Nkosana Moyo launches presidential bid
FORMER Industry and International Trade Minister Dr Nkosana Moyo, who unceremoniously quit the post after finding the going tough, yesterday announced his 2018 presidential bid.
Dr Moyo discredited himself when he quit the Government post 17 years ago and only faxed his resignation letter from South Africa.
Described as “weak-kneed” by President Mugabe after failing to withstand the heat generated by attacks on the Government for its land reform policies, Dr Moyo said it was up to voters to elect him.
The former African Development Bank vice president said: “Working with some of you, the vehicle we have settled on is “Alliance for the People’s Agenda” or APA for short.” Dr Moyo said his decision to contest next year’s presidential elections was driven by the desire to solve economic challenges facing the nation.
“On account of these things, I have come to the conclusion that I must heed the call to run for the office of President of Zimbabwe. This call is coming from diverse Zimbabweans,” he said.
Dr Moyo said he was offering an alternative voice to the people.
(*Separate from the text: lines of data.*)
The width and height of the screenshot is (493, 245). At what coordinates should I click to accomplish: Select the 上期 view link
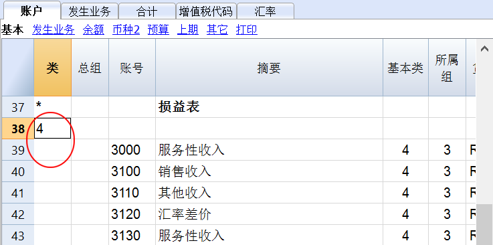(x=188, y=29)
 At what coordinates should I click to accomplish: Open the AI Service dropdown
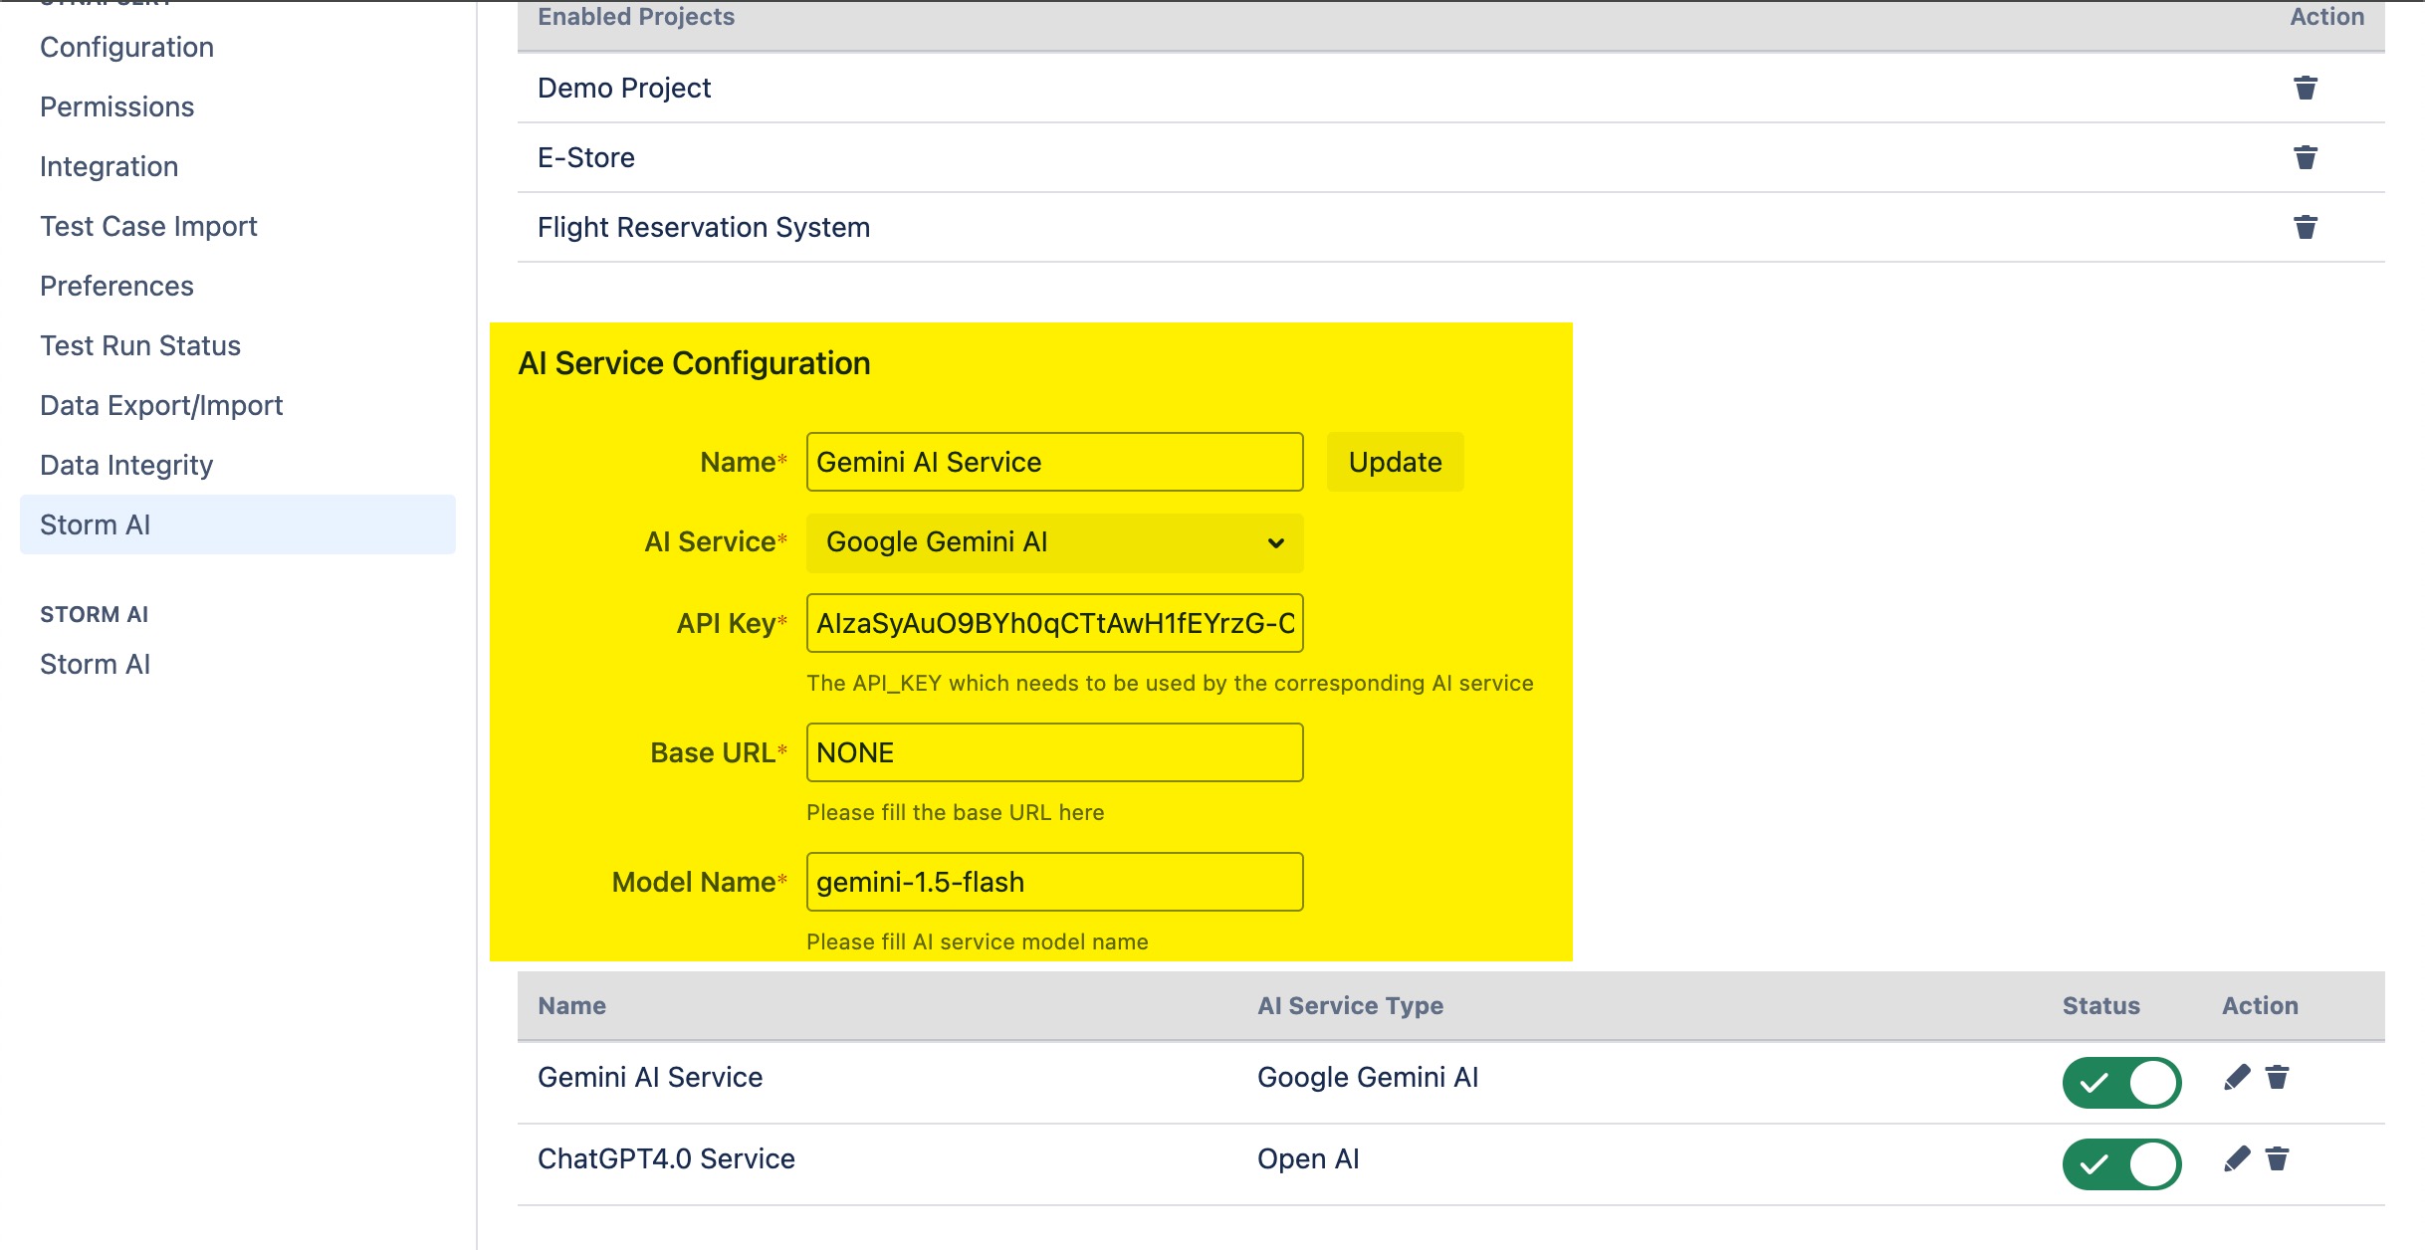point(1054,542)
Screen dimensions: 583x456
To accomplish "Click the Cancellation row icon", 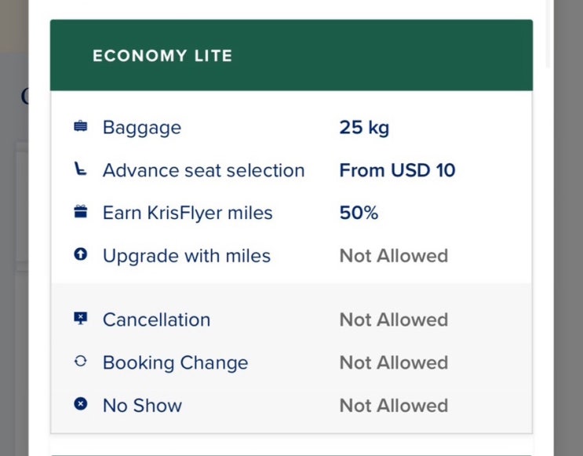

“If you understand the idea of societal cohesion, then you will understand that we are not setting out to fight Zanu-PF, or any other political party,” he said. “We are instead setting out to offer a competent servant leadership to all Zimbabweans, a leadership that, from the very beginning, is configured to unify the nation rather than to divide it.”
Dr Moyo trashed the idea of forming a coalition, which is being pursued by other opposition parties, saying it would not lead to desirable or effective outcomes.
He equated political coalitions to a mixture of oil and water.
Dr Moyo said he supported the land reform and economic empowerment programmes, both initiatives of the Zanu-PF Government.
“There is nothing wrong with these policies,” he said. “Our challenge in this country has always been the execution. So, I believe in the land redistribution. I believe in indigenisation, because indigenisation simply means to have the citizens of the country in which an economy operates, be participants in that economy, anything else leads to instability.”
Dr Moyo described the land reform and indigenisation as “very solid and reasonable” calling for the “implementation of all of these good things”.
He shrugged off questions on the Matabeleland disturbances that occurred shortly after independence. Dr Moyo said he worked with Dr Simba Makoni in 2008, but it was clear that Zimbabweans rejected the Mavambo/Khusile/Dawn project.
Political analyst Mr Tafadzwa Mugwadi dismissed Dr Moyo’s presidential bid as nothing, but evidence of flourishing democracy in Zimbabwe.
He said it would be fool-hard for Dr Moyo to expect electoral miracles in 2018.
“Zimbabweans by tradition are schooled and cultured in the belief of the supremacy of political organisation mirrored by the party with different organs and individuals playing various roles,” said Mr Mugwadi.